The 10th U.S. Circuit Court of Appeals ruled to lift a preliminary injunction blocking further releases of highly endangered Mexican gray wolves into the wild within New Mexico. The U.S. Fish and Wildlife Service (FWS) can now resume wolf releases within the state.

Mexican gray wolves, or lobos, are the most endangered gray wolf subspecies in the world. Lobos are facing low numbers and a genetic crisis in the wild. Limited genetic diversity in the wild can result in smaller litters and lower pup survival – a recipe for extinction. Releases of captive wolves are critical to increase lobo genetic diversity in the wild.

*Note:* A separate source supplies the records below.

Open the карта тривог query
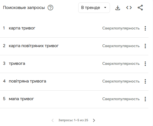 tap(22, 28)
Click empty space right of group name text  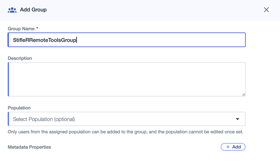(x=162, y=40)
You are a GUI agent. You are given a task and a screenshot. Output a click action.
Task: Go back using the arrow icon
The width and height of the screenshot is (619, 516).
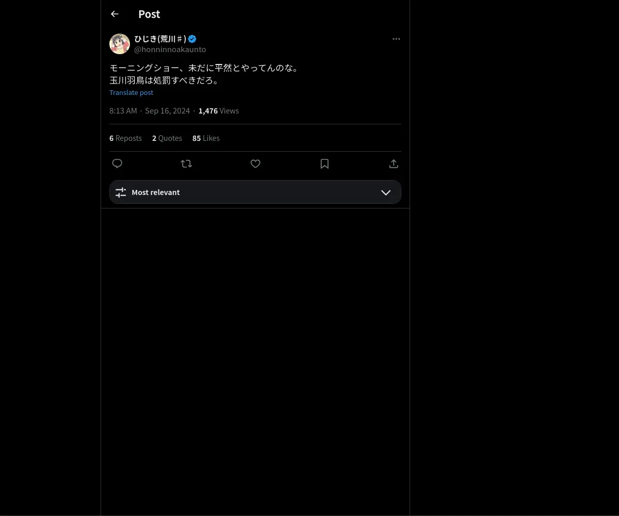(115, 14)
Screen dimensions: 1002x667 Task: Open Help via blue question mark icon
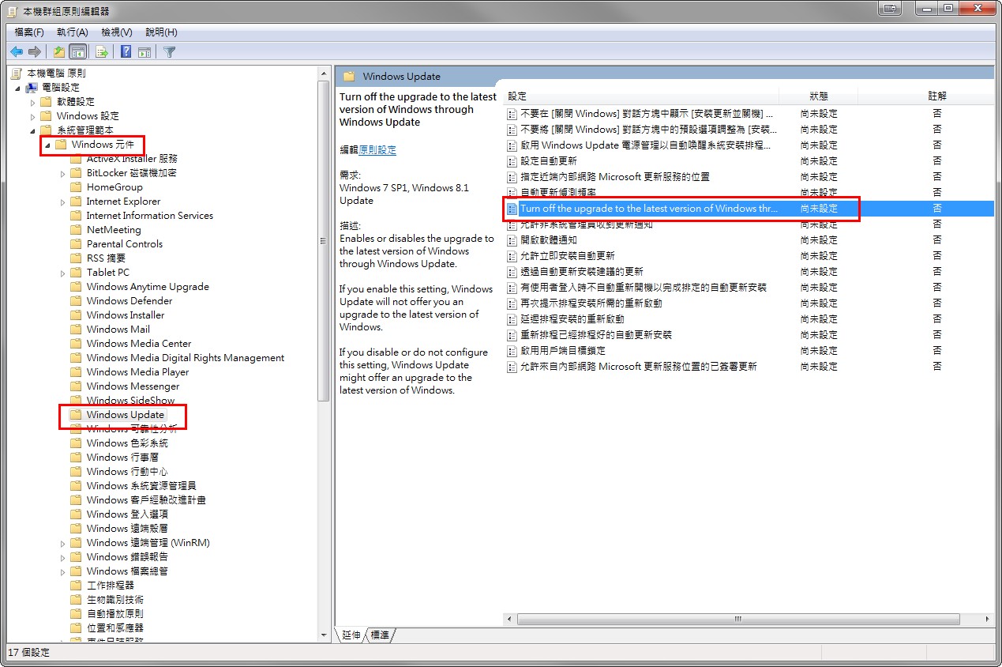point(126,52)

Scientists conclude that lobos require at least three linked populations in suitable habitat. Habitat capable of supporting two additional populations exists in the Grand Canyon ecoregion and in northern New Mexico and southern Colorado.

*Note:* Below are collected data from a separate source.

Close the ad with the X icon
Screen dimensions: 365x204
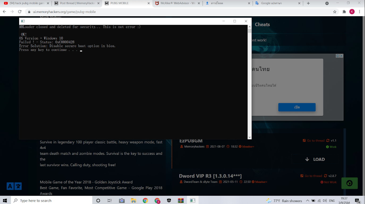pyautogui.click(x=341, y=56)

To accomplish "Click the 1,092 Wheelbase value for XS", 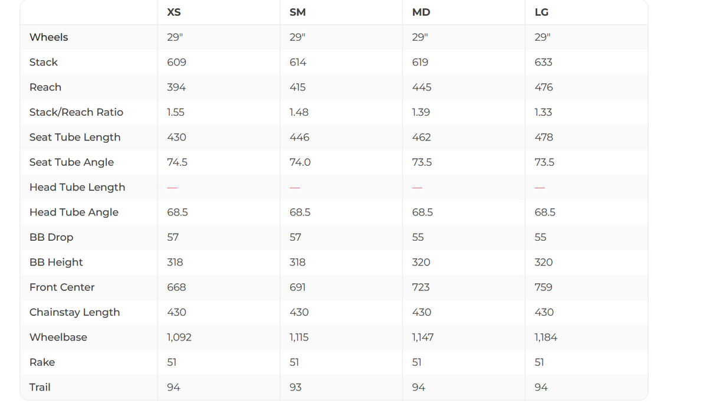I will (179, 338).
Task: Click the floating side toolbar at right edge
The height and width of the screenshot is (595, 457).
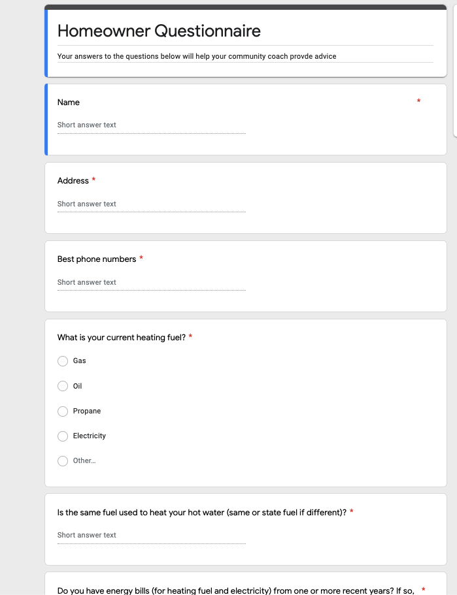Action: pyautogui.click(x=455, y=71)
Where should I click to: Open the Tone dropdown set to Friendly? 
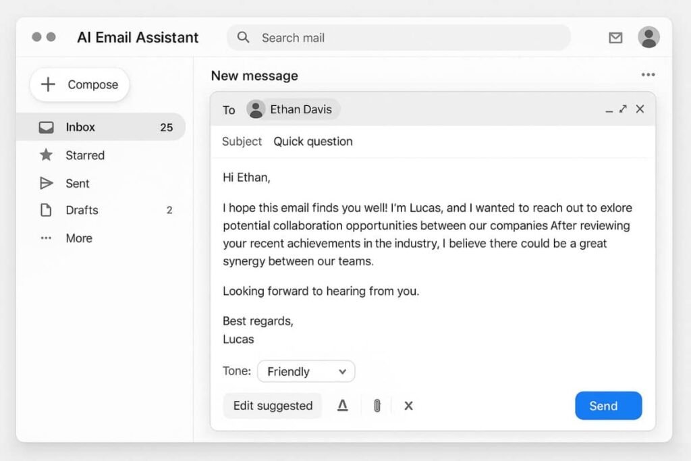(306, 371)
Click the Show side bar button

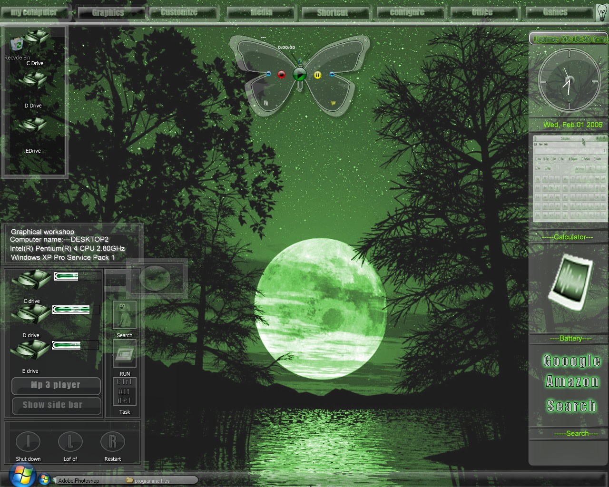[x=56, y=406]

In May 2016, the state of New Mexico filed suit against FWS after the agency released two pups that they cross-fostered with a family in the wild. New Mexico also requested a preliminary injunction to halt all Mexican gray wolf releases into the wild within the state until the merits of its case were heard. In June 2016, a federal court granted New Mexico the preliminary injunction, halting all Mexican gray wolf releases within the state. That injunction has now been overturned.